No se presentaron sir Daniel ni su esposa. El mismo sir Oliver estaba también ausente, y tampoco se sabía nada de Matcham.

Dick comenzó a alarmarse, recordando los tristes presentimientos de su compañero, y sospechando ya que algo malo le hubiera ocurrido a éste en aquella casa.

Después de la comida se encontró con Goody Hatch, que marchaba apresuradamente en busca de lady Brackley.

—Goody —le dijo—: Por favor, ¿dónde está master Matcham? Cuando llegamos te vi entrar con él.

La vieja se echó a reír a carcajadas.

—¡Ah, master Dick! ¡Sin duda tenéis buenos ojos! —y volvió a reír.

—Bien, pero oye: ¿dónde está? —insistió Dick.

—No le veréis ya más —replicó la vieja—. Nunca más. Estad seguro de ello.

—Si no he de verle —respondió el muchacho—, habré de saber por qué razón. Él no vino aquí por su propia voluntad; poco valgo, mas soy su mejor protector y cuidaré de que se le trate bien. ¡Son ya demasiados misterios y empiezo a estar cansado de ello!

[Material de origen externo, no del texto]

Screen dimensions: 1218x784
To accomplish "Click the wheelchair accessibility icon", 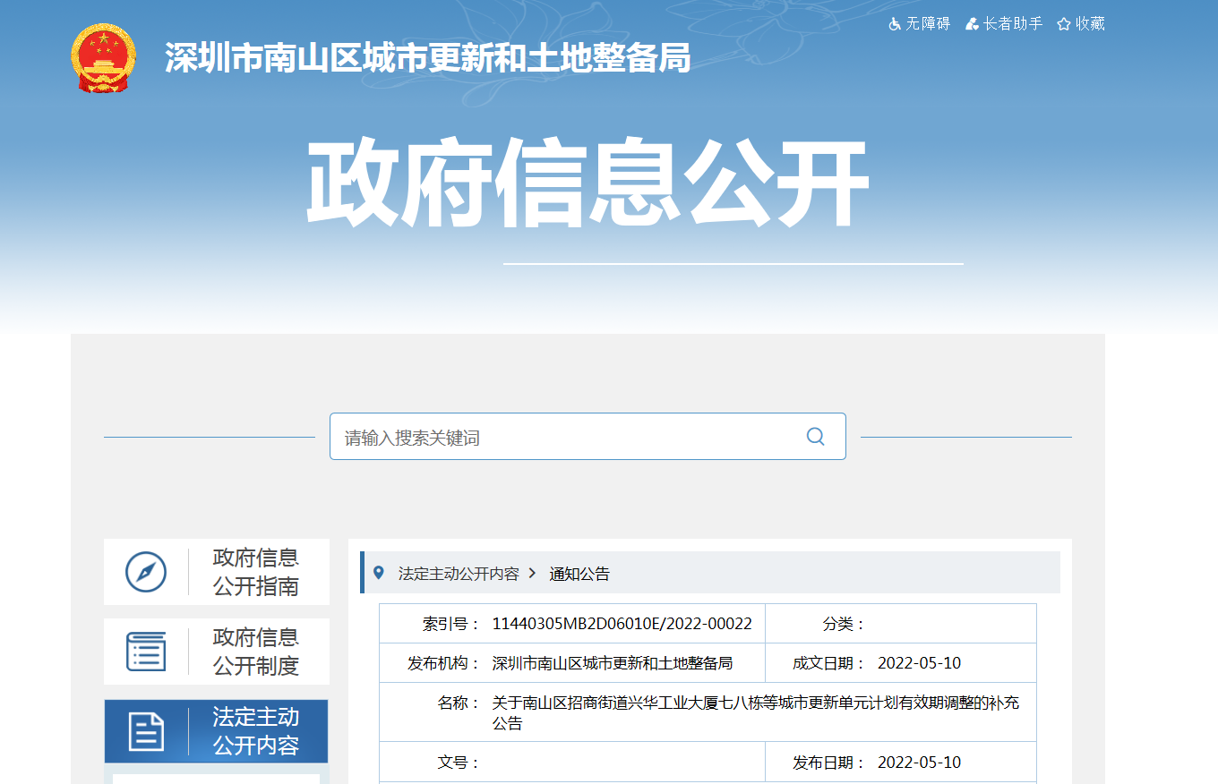I will [x=895, y=24].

Apenas acababa de hablar, cuando caía sobre su hombro una pesada mano. Era Bennet Hatch, que llegó por detrás, en silencio, y con un gesto del pulgar despidió a su mujer.

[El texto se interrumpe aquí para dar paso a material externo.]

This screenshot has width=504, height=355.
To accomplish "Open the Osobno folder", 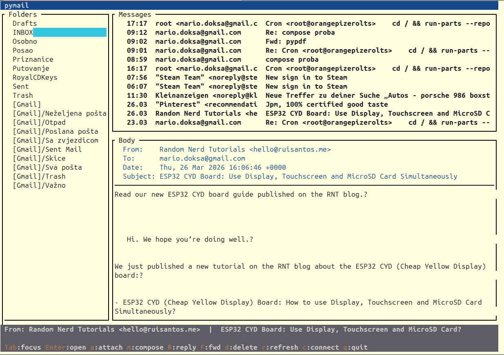I will [x=25, y=42].
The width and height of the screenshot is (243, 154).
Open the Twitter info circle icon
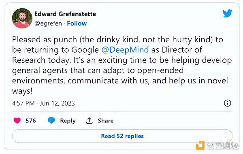click(228, 103)
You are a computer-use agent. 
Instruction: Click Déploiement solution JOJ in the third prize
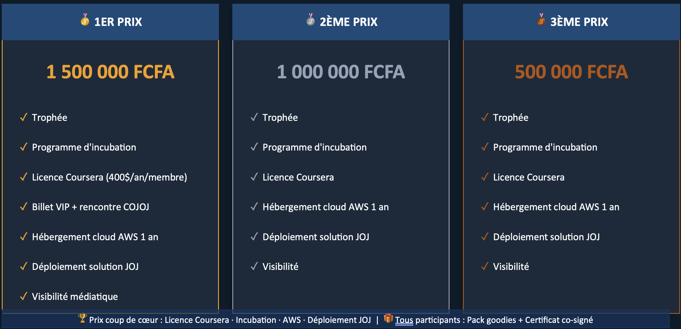click(x=546, y=237)
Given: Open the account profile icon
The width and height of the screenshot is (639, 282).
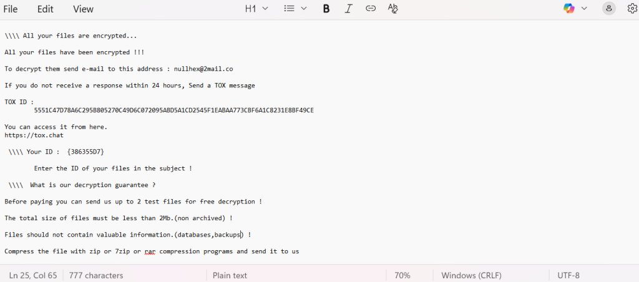Looking at the screenshot, I should coord(608,9).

—Amigo Dick —le dijo tan pronto como estuvieron solos—: ¿Estáis realmente loco? Si no dejáis en paz ciertas cosas, más os valiera estar en el mar salado que aquí en Moat House. Me habéis venido a mí con preguntas, habéis estado atormentando a Carter, y al clericucho le habéis aterrorizado con insinuaciones. Tened más prudencia, no seáis necio, y sobre todo ahora, cuando sir Daniel os llame, ponedle buena cara, por discreción. Vais a sufrir un riguroso interrogatorio. Tened cuidado con lo que respondéis.

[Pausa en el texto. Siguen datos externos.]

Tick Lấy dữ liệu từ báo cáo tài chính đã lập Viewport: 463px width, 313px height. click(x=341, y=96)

—Hatch —replicó Dick—: Todo esto me huele a conciencia culpable.

—Y si no obráis con más prudencia, pronto os olerá a sangre —repuso Hatch—. No hago más que advertiros. Y ahí viene uno a llamaros.

En efecto, en ese momento cruzaba el patio un hombre que venía en busca de Dick para decirle que sir Daniel le esperaba.